Jackson Natalie, Coney Jeffrey
School of Psychology, Murdoch University, Murdoch, Western Australia 6150, Australia.
Acta Psychol (Amst). 2007 May;125(1):1-19. doi: 10.1016/j.actpsy.2006.05.003. Epub 2006 Jul 14.
Models of numerical processing vary on whether they assume common or separate processing pathways for problems represented in different surface forms. The present study employed a priming procedure, with target naming task, in an investigation of surface form effects in simple addition and multiplication operations. Participants were presented with Arabic digit and number word problems in one of three prime-target relationships, including congruent (e.g., '2+3' and '5'), incongruent (e.g., '9+7' and '5') and neutral (e.g., 'X+Y' and '5') conditions. The results revealed significant facilitatory effects in response to congruent digit stimuli at SOAs of 300 and 1000ms, in both operations. In contrast, inhibitory effects were observed in response to incongruent word stimuli in both the addition and multiplication operations at 300ms, and in the addition operation at 1000ms. The overall priming effects observed in the digit condition were significantly greater than in the word condition at 1000ms in the multiplication operation and at 300ms in the addition operation. The results provide support to separate pathway accounts of simple arithmetic processing for problems represented in different surface forms. An explanation for variation in processing due to differences in access to visual and phonological representations is provided.
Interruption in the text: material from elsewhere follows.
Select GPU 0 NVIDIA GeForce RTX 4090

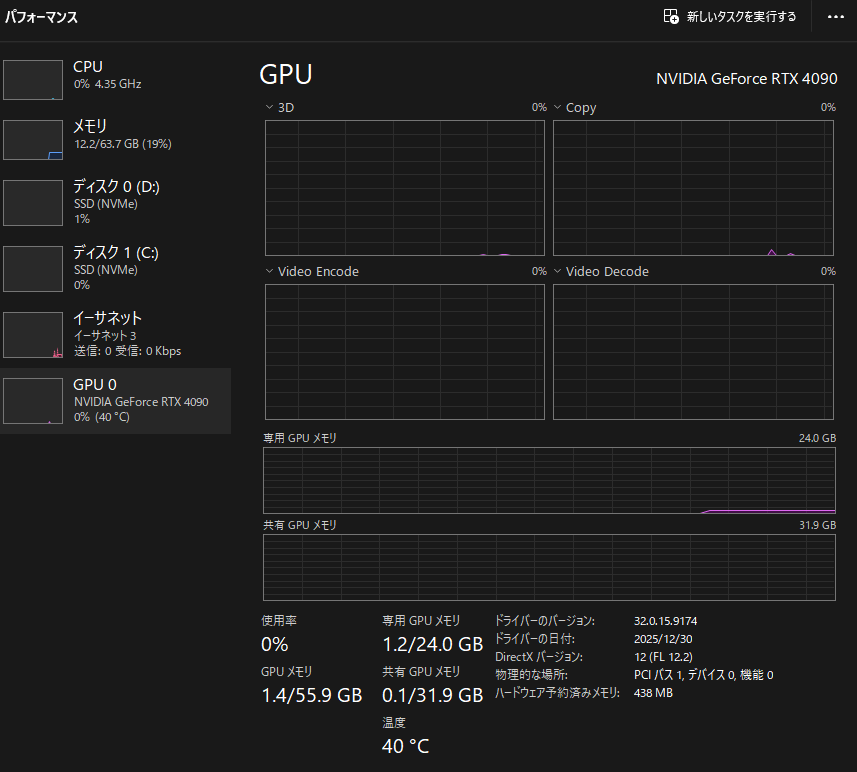115,400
数字处理模型在对于以不同表面形式呈现的问题是假设通用还是单独的处理路径上存在差异。本研究采用了一种启动程序,并结合目标命名任务,来调查简单加法和乘法运算中的表面形式效应。向参与者呈现阿拉伯数字和数字单词问题,它们处于三种启动-目标关系之一,包括一致(例如,“2 + 3”和“5”)、不一致(例如,“9 + 7”和“5”)和中性(例如,“X + Y”和“5”)条件。结果显示,在这两种运算中,对于300毫秒和1000毫秒的刺激呈现间隔(SOA),对一致的数字刺激有显著的促进作用。相比之下,在300毫秒时,加法和乘法运算中对不一致的单词刺激均观察到抑制作用,在1000毫秒时加法运算中也观察到抑制作用。在乘法运算中1000毫秒以及加法运算中300毫秒时,数字条件下观察到的总体启动效应显著大于单词条件下的启动效应。研究结果为不同表面形式呈现的简单算术处理的单独路径解释提供了支持。同时还提供了一个关于因视觉和语音表征获取差异导致处理变化的解释。